Rapidly progressive glomerulonephritis (RPGN), for example in Goodpasture syndrome or antineutrophil cytoplasmic antibody (ANCA)-associated disease, produces progressive glomerular obliteration and often irreversible renal failure within days to weeks. RPGN is part of the differential diagnosis of AKI.9 However, the onset of an episode of glomerulonephritis or other genuinely progressive conditions is difficult, if not impossible, to define and defining an appropriate window for exclusion is, therefore, difficult. Consistent with such projections, the retrospective analysis conducted by Fujii and colleagues7 showed that patients with s-AKI were less likely than those patients with AKI to be admitted to emergency and surgical departments, and more likely to be admitted by other medical departments, such as oncology and psychiatry, as might be expected if patients with s-AKI mostly present with toxicant and sepsis-induced AKI. Even in the nephrology department, where glomerulonephritis-induced renal failure is commonly found, AKI incidence predominated over s-AKI. As this retrospective study was essentially data-mining, the causes of AKI and s-AKI in these patients were not reported.

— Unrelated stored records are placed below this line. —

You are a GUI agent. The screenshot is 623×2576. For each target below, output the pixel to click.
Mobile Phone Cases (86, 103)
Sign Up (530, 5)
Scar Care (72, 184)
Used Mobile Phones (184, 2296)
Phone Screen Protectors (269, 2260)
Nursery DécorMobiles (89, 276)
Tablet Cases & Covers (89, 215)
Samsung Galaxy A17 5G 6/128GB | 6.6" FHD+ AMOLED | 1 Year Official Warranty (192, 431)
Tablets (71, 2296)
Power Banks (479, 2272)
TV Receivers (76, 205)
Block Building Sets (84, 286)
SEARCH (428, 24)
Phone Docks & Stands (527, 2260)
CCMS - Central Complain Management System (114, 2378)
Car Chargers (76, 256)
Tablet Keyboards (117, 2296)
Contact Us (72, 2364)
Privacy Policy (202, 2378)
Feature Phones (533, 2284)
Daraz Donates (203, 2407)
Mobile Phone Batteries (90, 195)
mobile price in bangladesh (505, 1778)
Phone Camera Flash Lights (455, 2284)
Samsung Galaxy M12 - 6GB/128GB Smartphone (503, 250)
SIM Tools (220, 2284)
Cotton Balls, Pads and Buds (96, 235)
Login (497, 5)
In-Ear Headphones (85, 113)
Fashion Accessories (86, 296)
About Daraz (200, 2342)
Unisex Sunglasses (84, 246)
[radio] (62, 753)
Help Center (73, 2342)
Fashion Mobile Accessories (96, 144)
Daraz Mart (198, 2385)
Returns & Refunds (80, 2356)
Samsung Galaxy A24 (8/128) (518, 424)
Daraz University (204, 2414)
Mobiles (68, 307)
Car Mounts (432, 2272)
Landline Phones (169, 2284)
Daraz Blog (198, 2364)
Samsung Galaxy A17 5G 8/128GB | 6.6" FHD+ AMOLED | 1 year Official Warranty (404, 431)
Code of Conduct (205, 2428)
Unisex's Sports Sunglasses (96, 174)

The longer the duration allowed for detection, the more difficult it is to link development of AKI—defined either by a functional change or by levels of biomarkers of kidney damage—with cause. Although setting data-mining parameters for creatinine change to beyond 7 days enables 'discovery' of an apparently unrecognized cohort, the question is whether this cohort is really different to one already defined by the KDIGO criteria, for which the start time is ignored or allowed to shift. The cut-off of 7 days, and skewed distribution of hospital length of stay, causes the frequency distribution to skew to 8 days. Is an 8-day episode (or a 10-day or 12-day episode) really different from a 2-day episode when both are in the same RIFLE class? After all, the assumption is that injury has started at the beginning of the window period, not just in the few days during which time the increase in creatinine level has become apparent. Furthermore, why would an episode of AKI occurring at day 89 be the same as one occurring at day 8?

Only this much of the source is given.